Saved entries
....
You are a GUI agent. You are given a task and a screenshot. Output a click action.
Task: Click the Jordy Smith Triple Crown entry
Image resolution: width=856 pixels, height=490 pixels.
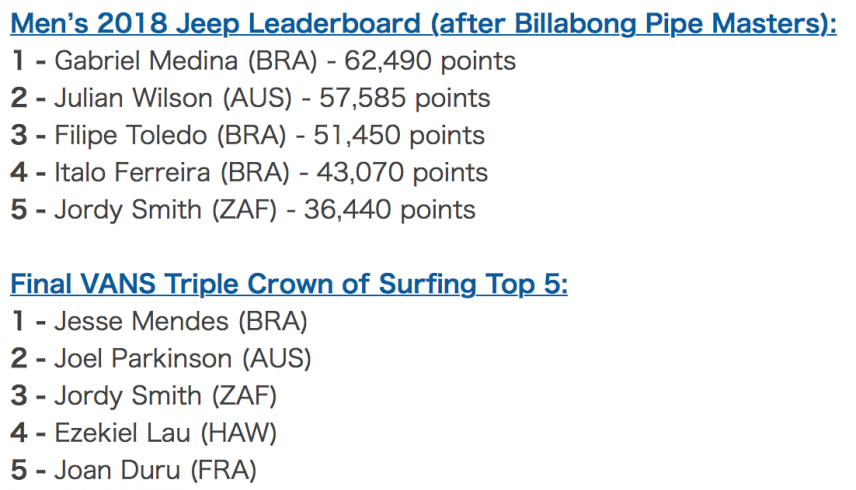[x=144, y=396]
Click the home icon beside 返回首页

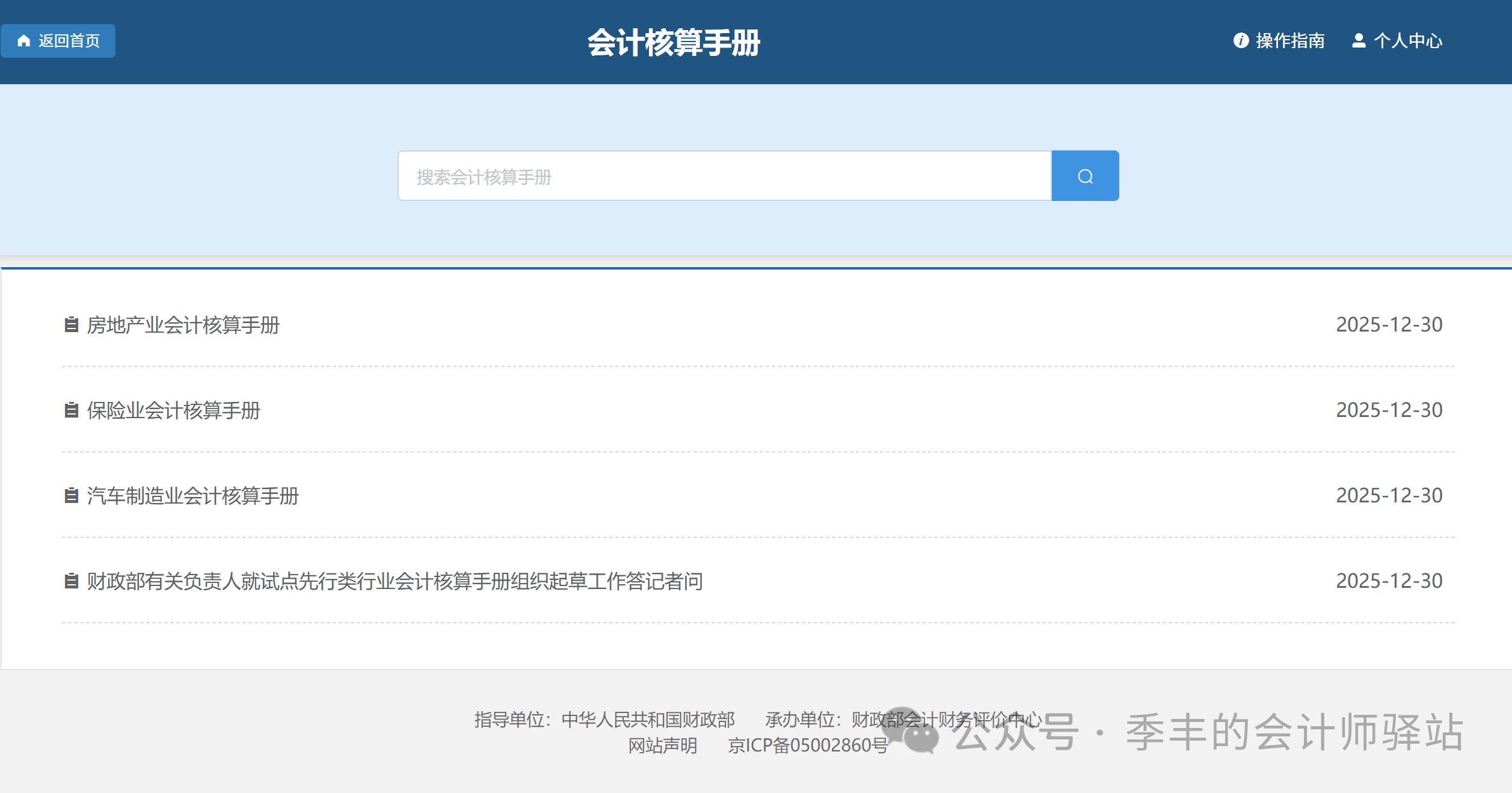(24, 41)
....
* [Exercise prompt]:
Reproduce the text of every entry above verbatim, omitting the pictures.

* [Result below]:
You are a GUI agent. You are given a task and a screenshot. Output a click action.
Task: Click the Jordy Smith Triple Crown entry
Image resolution: width=856 pixels, height=490 pixels.
[x=144, y=396]
Click the home icon beside 返回首页

(24, 41)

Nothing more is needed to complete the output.